Warehouse operators and delivery drivers need to know where they are going at all times to improve efficiency and reduce confusion that could lead to errors and accidents. Signage attached to dock doors is vital. Since it is often outside, it should be reflective, large, and weather-resistant.
Row and aisle signs are easy-to-read signage throughout the warehouse that tells workers where they are. They should be bright and readable from a distance as well as located at all row or aisle entry and exit points.
Employees and contract workers need as much assistance as possible to boost productivity and efficiency. Hanging signs throughout the warehouse are installed from the ceiling and can come in many sizes and shapes. They can include barcodes or RFID tags, which can be scanned from a distance to identify the correct storage area for items.
Consider OSHA Requirements With Warehouse Signage
When you create safety and caution signs for your warehouse, you’ll want to refer to OSHA guidelines. These requirements apply to signs giving safety instructions or warning workers about potential or known hazards. They don’t apply to labeling. Some of the requirements include:
1. Sign Format
According to OSHA recommendations, the “trigger word” for information signs should be at the top, and there must be an ANSI-approved hazard symbol at the lower left and middle of the sign.
2. Sign Headers
OSHA guidelines state that the “trigger word” for the sign be in capitalized or block letters that create a contrast with the sign’s background.

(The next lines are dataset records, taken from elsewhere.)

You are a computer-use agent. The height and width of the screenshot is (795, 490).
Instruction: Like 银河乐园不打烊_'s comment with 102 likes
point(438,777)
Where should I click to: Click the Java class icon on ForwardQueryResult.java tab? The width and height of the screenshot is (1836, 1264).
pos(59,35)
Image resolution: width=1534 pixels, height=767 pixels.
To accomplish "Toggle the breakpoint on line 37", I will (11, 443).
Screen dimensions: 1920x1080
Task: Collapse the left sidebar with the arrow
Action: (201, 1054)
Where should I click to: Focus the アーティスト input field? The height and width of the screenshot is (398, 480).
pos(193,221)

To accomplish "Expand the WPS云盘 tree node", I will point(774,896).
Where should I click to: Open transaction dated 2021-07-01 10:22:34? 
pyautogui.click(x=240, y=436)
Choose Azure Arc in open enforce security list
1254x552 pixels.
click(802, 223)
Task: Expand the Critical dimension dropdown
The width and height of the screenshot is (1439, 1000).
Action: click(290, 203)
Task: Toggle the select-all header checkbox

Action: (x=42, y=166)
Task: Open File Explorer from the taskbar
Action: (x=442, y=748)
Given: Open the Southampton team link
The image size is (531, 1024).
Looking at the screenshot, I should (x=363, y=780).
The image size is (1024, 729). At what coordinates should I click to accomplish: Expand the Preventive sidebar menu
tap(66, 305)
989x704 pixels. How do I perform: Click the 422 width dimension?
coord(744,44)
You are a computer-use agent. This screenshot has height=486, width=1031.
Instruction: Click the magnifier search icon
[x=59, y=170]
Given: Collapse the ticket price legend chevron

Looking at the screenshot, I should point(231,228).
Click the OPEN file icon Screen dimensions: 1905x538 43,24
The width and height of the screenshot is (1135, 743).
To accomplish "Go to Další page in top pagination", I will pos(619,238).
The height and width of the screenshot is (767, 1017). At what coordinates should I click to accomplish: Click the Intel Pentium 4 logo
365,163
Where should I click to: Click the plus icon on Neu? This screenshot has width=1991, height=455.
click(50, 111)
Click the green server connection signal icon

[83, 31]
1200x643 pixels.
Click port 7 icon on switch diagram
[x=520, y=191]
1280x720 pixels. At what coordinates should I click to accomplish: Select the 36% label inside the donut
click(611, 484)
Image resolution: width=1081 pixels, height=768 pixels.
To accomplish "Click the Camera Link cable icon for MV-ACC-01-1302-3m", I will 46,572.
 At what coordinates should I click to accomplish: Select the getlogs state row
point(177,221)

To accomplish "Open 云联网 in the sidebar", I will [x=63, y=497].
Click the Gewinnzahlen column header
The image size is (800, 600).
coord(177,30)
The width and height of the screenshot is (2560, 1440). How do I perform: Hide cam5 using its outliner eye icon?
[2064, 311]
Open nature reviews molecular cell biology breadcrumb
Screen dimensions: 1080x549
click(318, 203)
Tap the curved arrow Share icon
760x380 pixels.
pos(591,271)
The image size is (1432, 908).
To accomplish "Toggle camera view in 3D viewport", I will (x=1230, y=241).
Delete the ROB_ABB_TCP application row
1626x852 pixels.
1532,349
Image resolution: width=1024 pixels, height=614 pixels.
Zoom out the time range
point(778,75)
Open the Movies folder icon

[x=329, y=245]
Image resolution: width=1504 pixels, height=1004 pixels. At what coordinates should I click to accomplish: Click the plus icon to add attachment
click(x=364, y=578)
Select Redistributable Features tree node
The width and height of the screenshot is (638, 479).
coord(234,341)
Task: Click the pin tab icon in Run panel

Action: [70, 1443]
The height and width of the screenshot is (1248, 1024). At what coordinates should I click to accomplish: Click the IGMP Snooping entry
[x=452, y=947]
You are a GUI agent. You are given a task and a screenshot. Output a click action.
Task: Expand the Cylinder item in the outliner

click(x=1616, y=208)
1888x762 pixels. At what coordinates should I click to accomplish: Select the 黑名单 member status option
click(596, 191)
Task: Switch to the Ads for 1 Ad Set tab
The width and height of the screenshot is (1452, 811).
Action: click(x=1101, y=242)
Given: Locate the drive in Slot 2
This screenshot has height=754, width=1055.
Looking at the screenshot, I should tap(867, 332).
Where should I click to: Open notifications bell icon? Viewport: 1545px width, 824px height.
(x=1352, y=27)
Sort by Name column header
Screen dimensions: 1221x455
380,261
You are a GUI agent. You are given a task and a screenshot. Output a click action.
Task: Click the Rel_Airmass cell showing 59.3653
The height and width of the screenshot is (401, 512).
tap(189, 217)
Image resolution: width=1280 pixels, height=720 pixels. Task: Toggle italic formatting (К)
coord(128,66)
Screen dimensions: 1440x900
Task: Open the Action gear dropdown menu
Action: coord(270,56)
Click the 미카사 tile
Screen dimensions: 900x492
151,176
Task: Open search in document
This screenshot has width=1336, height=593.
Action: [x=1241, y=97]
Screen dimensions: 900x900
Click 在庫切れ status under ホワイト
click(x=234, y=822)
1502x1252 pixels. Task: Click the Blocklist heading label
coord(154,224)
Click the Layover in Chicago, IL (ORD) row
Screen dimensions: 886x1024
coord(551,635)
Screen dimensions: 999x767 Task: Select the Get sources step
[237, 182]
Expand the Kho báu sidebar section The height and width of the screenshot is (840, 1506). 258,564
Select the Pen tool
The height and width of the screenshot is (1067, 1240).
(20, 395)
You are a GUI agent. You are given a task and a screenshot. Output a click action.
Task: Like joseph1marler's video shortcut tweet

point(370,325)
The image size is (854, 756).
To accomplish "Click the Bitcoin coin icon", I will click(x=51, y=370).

For most signs, black is the standard font color for the header.
3. Sign Font
OSHA recommends that safety signs use a san-serif font because it is easily readable from a distance. Examples include Verdana, Ariel, and Helvetica.
4. Sign Materials
OSHA guidelines state that warehouse safety signs be made from durable material that is simple to mount and will stand up to various environmental conditions. They should also have rounded corners.
5. Sign Visibility
Warehouse safety signage should be large enough that it can be easily read from the furthest reasonable distance. For example, from 40 feet away, the text on the sign would need to be 1.6 inches in height.
While some types of warehouse signage will be necessary for regulatory compliance, others are recommended to boost efficiency. As you work through these issues, make sure you thoroughly assess every area of your warehouse to determine where safety issues and bottlenecks might occur. These efforts will pay off as you create a more efficient, orderly, and safer warehouse.